I put the laws regarding the saved or wasted amount of investment, the shortened or extended project time, over production or under production of surplus product value as the law of production of surplus product value in the stage of investment. Understanding this law is very useful for socialist investment and construction.
In the same investment, the higher the use efficiency of investment funds is, the more the surplus product value after investment will be; the shorter the investment period is, the earlier the commodity production will achieve the surplus product value, which means the reduction of the investment amount, so the more rapid the economic development will be. On the other hand, we can see that the means of investment is the determining factor of investment returns. The person under pressure has a strong sense of responsibility. On the contrary, the person without pressure doesn't have as much sense of responsibility. So pressure can promote commodity production speed and enhance efficiency. Therefore, there is a close internal relationship between investment benefit and production efficiency after investment.

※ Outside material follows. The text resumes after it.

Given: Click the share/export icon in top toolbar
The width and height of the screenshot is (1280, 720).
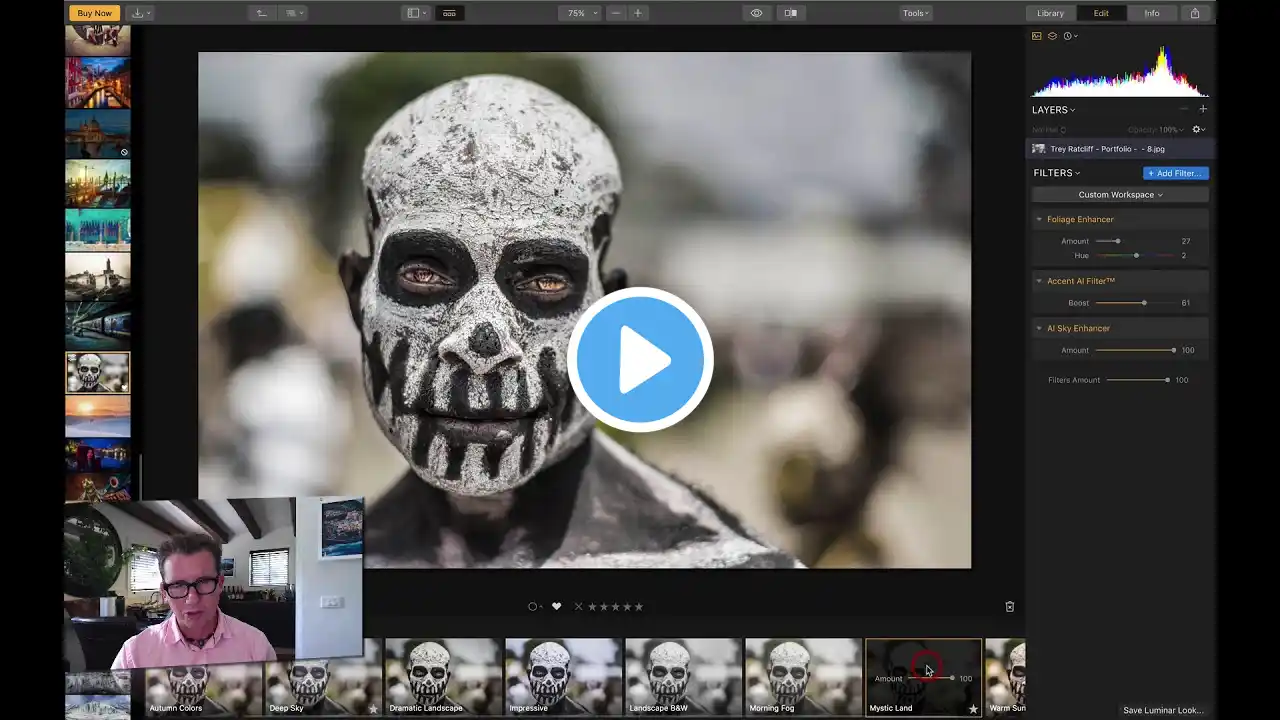Looking at the screenshot, I should tap(1195, 13).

The production of surplus product value is the production of surplus labor, and the capital of expanded reproduction mainly comes from the accumulation of surplus product value and transforms into capital. The realization of relative surplus product not only has ordinary law, but also has special law, which is produced from special conditions encountered in the exchange of commodities. The benefit of the special law differs from the ordinary law of surplus product value, but it is also included in the general law of surplus value. At the same time, we can also see that the higher the level of science and technology, the higher labor's skill and technique quality, the more the surplus product value will be, and the higher the accumulation of capital transferred into funds.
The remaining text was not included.